The title of this post is shamelessly cribbed from the title of an article by Coleman Hughes, of the Manhattan Institute (and contributor to Quillette.com). Among his concerns is “mass incarceration,” and the way black students are alleged to be in a so-called “school to prison pipeline.” The size of America’s prison population, where blacks are over-represented, is of great concern for Hughes. When countering reparations propagandist Ta-Nehisi Coates, Hughes complained to a House of Representatives panel that the talk of slavery reparations ignored the more pressing problem of the high number of blacks in prison. Despite his concerns, Hughes is eager to point out the good news on the issue. In The Case for Black Optimism, published a few months later, he writes:

To put the speed and size of the trend in perspective, between my first day of Kindergarten in 2001 and my first legal drink in 2017, the incarceration rate for black men aged 25–29, 20–24, and 18–19 declined, respectively, by 56 percent, 60 percent, and 72 percent.

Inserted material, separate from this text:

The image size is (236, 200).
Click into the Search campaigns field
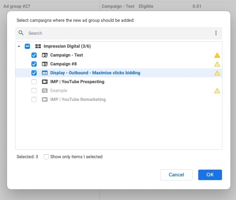pyautogui.click(x=118, y=33)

Glenn C. Loury of Brown University joined Jason Riley to discuss the persistence of racial inequality in America. Their conversation took place at a Manhattan Institute event in New York City entitled “Barriers To Black Progress: Structural, Cultural, Or Both?

Professor Loury, who has also taught at Harvard University and Boston University, is a professor of economics, with a focus on race and inequality. He’s published several books, including The Anatomy of Racial Inequality and Race, Incarceration, and American Values.